Ketika itu, salah satu mahasiswa yang serumah dengan saya menyatakan, bahwa ia mengikuti suatu pengajian yang menyatakan, bahwa syahadatnya selama ini belum sah, karena tidak disaksikan oleh seorang pemimpin (imam). Suatu saat, ia membawa seorang temannya yang menyatakan pendapat semacam itu.
Lalu, saya tanya, bagaimana nasib orang yang belum bersyahadat di depan imam dia. Ia menjawab, bahwa jamaah dia itu seperti perahu Nabi Nuh. Yang tidak ikut perahunya maka akan tenggelam. Saya tanya dengan tegas: “Berarti yang tidak ikut jamaah anda dianggap kafir dan tidak selamat?” Ia menjawab, “Ya.”
Saat itu, logika saya tidak dapat menerima. Terbayang di benak saya, bagaimana ulama-ulama hebat seperti Buya Hamka dan para kyai yang saya kagumi akan masuk neraka hanya karena tidak bersyahadat di depan imam kelompok ini. Ini tidak masuk akal sehat.
Ternyata, mahasiswa yang mengikuti paham seperti ini tidak sedikit. Ada beberapa teman dekat saya. Mereka rata-rata aktivis Islam yang sangat bersemangat dalam beribadah dan berjuang menegakkan Islam. Beberapa diantaranya senantiasa membawa al-Quran di mana saja. Mereka rajin tahajjud dan shalat-shalat sunnah lainnya.

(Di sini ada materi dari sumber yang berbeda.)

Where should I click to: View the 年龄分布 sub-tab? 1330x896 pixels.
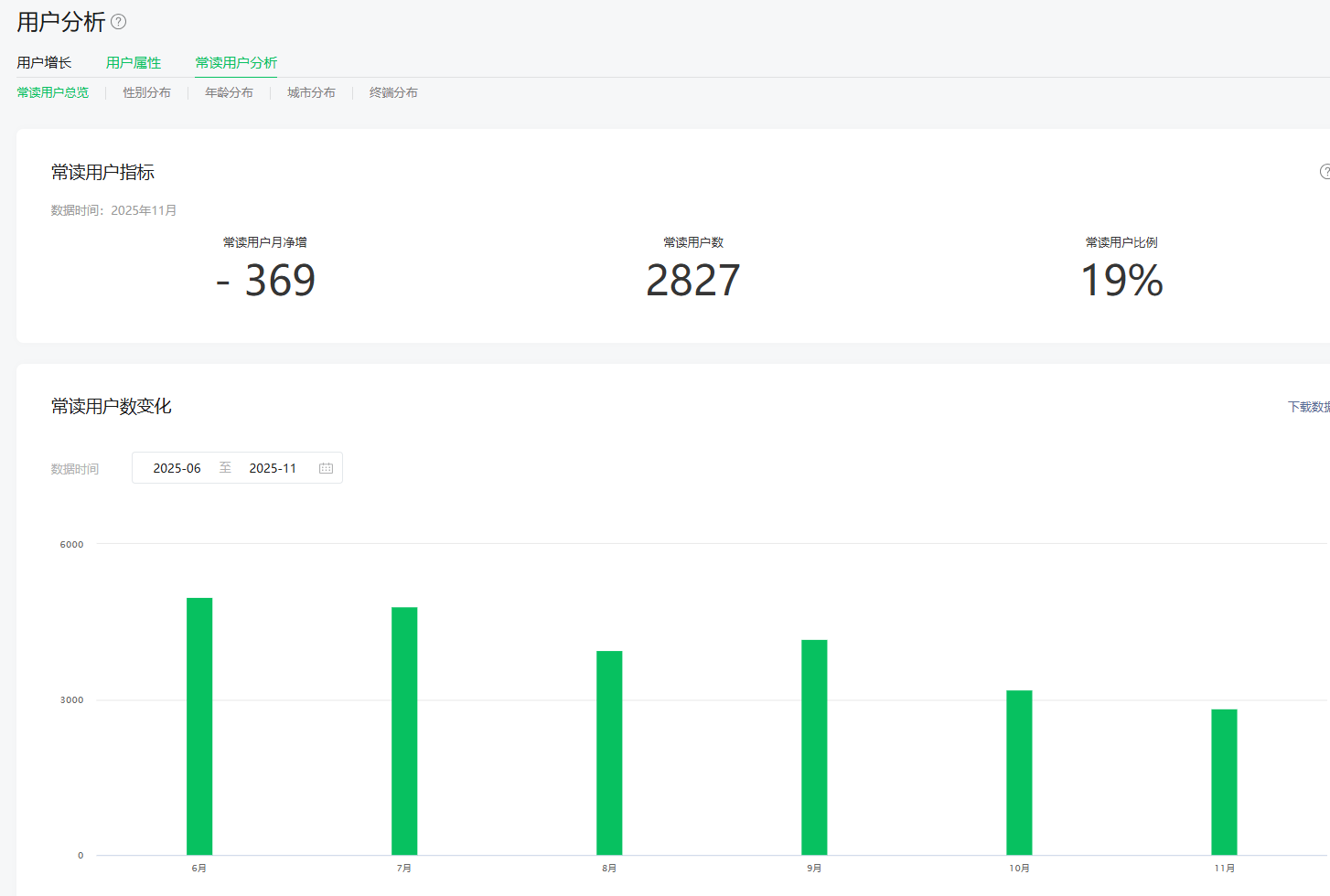coord(229,92)
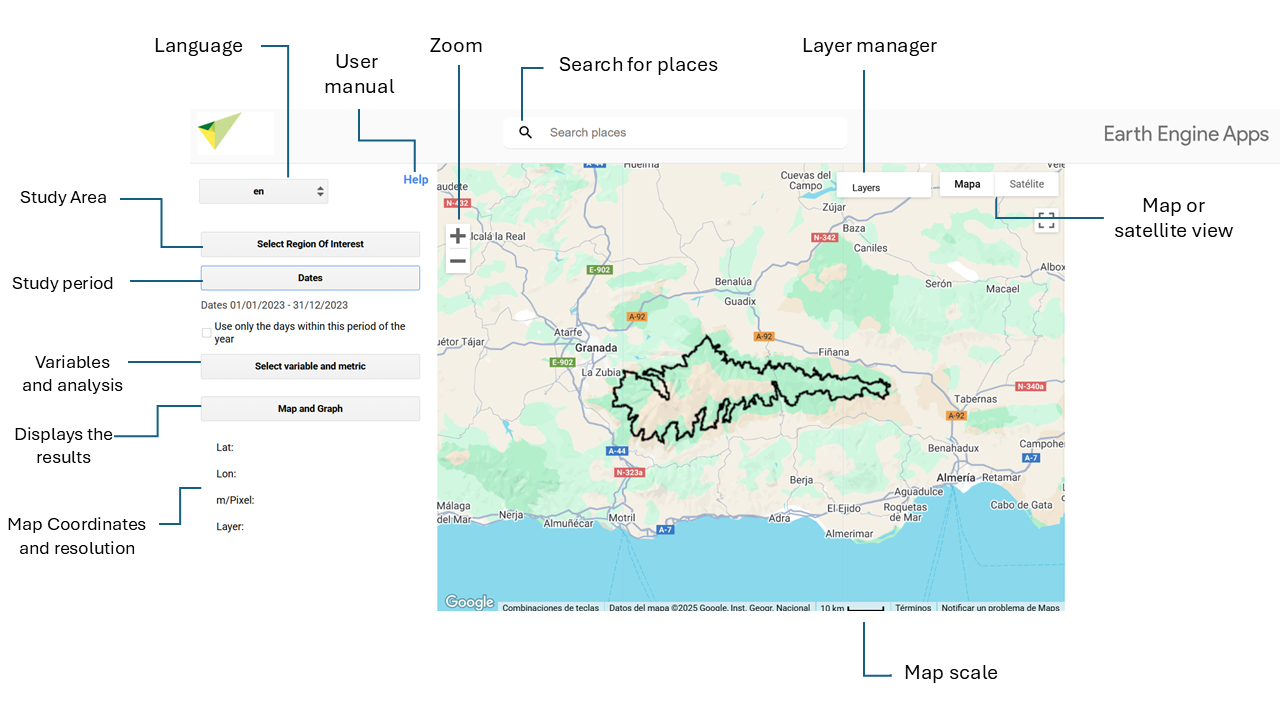
Task: Click the zoom in plus button
Action: point(457,236)
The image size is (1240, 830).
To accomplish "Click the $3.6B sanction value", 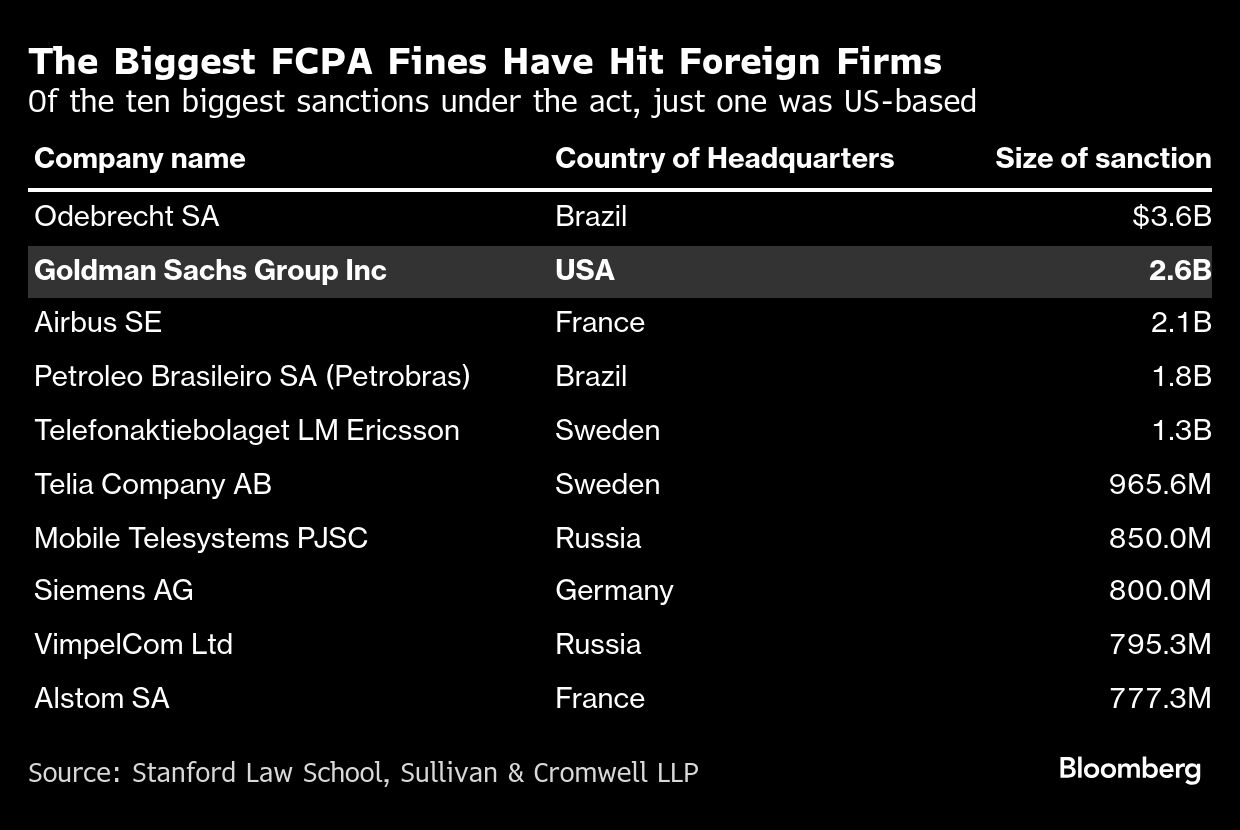I will tap(1171, 216).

Mereka terjebak ke dalam pemahaman yang salah tentang al-Quran dan hadits Nabi, karena kurang ilmu. Bahkan, ada beberapa yang menikah tanpa memberitahukan orang tuanya. Peristiwa ini akhirnya menimbulkan kehebohan dan dilakukanlah penanggulangan secara lebih serius, sehingga paham seperti ini tidak berkembang lagi di kalangan mahasiswa.
Salah seorang ustadznya pernah didatangkan. Saya bertanya kepada dia, “Apa dalil al-Quran yang mewajibkan seseorang harus bersyahadat di depan imam kelompoknya?” Ia menjawab dengan menyebut sejumlah ayat-al-Quran yang mengandung lafadz, “Isyhaduu ….”
Saya minta dijelaskan lagi, mana ayat-ayatnya. Sebab, pada ayat-ayat al-Quran itu tidak ada kata-kata, “Diwajibkan atas kamu bersyahadat di depan imam.” Padahal, ada ayat-ayat al-Quran yang mengandung lafadz perintah (fiil amar), tetapi hukumnya tidak wajib. Misalnya, perintah untuk bertebaran di muka bumi, setelah shalat Jumat. (QS Al-Jumuah: 10).
Jadi, yang jelas-jelas diperintahkan Allah saja, bisa tidak wajib hukumnya. Apalagi, jika tidak ada perintah yang jelas dalam al-Quran. Ketika saya sampaikan argumen tersebut, maka Ustadz itu tidak bisa menjawab. Tetapi, ia tetap bertahan, bahwa mengikrarkan syahadat di depan imamnya adalah wajib.